クラウドExadataインフラストラクチャ・リソースのライフサイクル状態により、パッチ適用操作の開始日と終了日をモニターできます。Oracle Cloud Infrastructureコンソールで、「ステータス」フィールドの横にツールチップが表示されると、「Exadataインフラストラクチャの詳細」ページにライフサイクル状態の詳細メッセージが表示されます。これらのメッセージは、ListCloudExadataInfrastructures API、およびSDKやOCI CLIなどのAPIに基づくツールを使用してアクセスすることもできます。

パッチ適用操作時には、次のことが想定されます:

  • メンテナンス・ウィンドウを指定した場合、指定した開始時間にパッチ適用が開始されます。パッチ適用プロセスは、システムに正常にパッチ適用できることを確認するための一連の前提条件チェックから開始されます。これらのチェックの完了には約30分かかります。システムがチェックを実行している間、インフラストラクチャ・リソースのライフサイクル状態は「使用可能」のままになり、ライフサイクル状態メッセージはありません。

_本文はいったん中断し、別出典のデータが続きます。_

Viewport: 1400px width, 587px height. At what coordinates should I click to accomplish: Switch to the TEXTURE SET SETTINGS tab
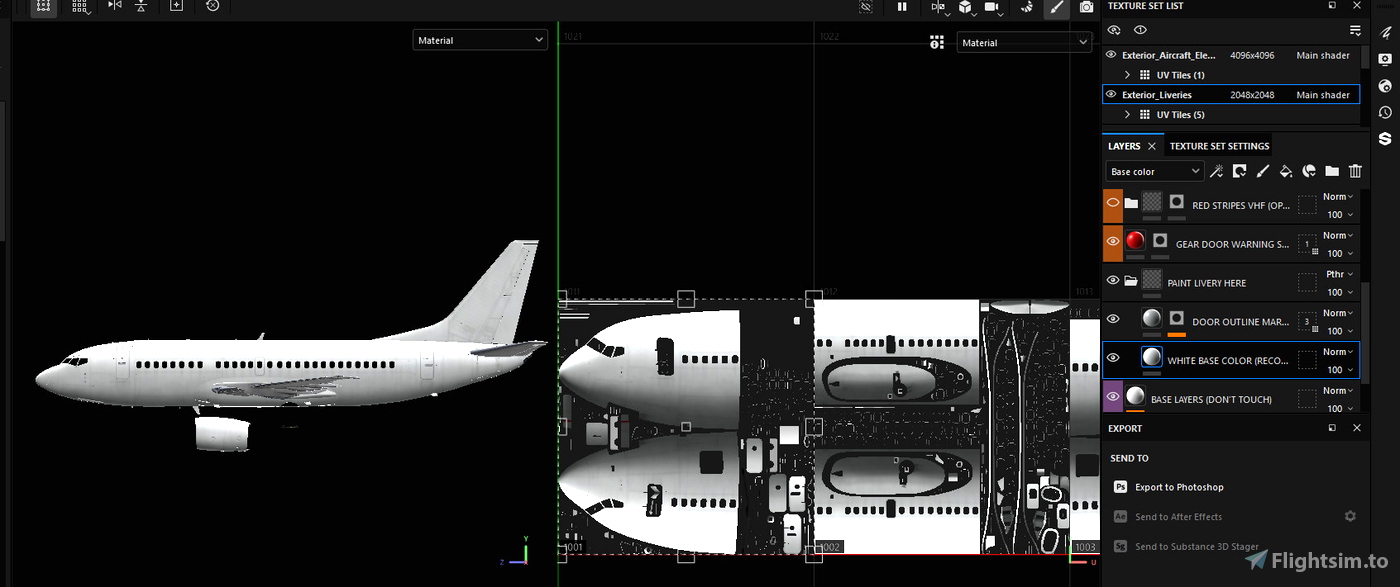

    たとえば、パッチ適用が午前8:00に開始されるように指定した場合、Oracleは8:00にパッチ適用操作を開始しますが、インフラストラクチャ・リソースのライフサイクル状態は午前8:30頃まで「使用可能」から「メンテナンス進行中」に変更されません。

  • Exadataコンピュート・ノードのパッチ適用が開始されると、インフラストラクチャ・リソースのライフサイクル状態は「メンテナンス進行中」になり、関連するライフサイクル状態メッセージは「このシステム(dbnodes)の基礎となるインフラストラクチャは更新中です」です。
  • セル・ストレージのパッチ適用が開始されると、インフラストラクチャ・リソースのライフサイクル状態は「メンテナンス進行中」になり、関連するライフサイクル状態メッセージは「このシステム(セル・ストレージ)の基礎となるインフラストラクチャは更新中であり、これはデータベースの可用性には影響しません」です。
  • セルのパッチ適用が完了すると、ネットワーク・スイッチにローリング方式で一度に1つずつパッチ適用されます。
  • パッチ適用が完了すると、インフラストラクチャ・リソースのライフサイクル状態は「使用可能」になり、コンソールおよびAPIベースのツールにライフサイクル状態メッセージは表示されません。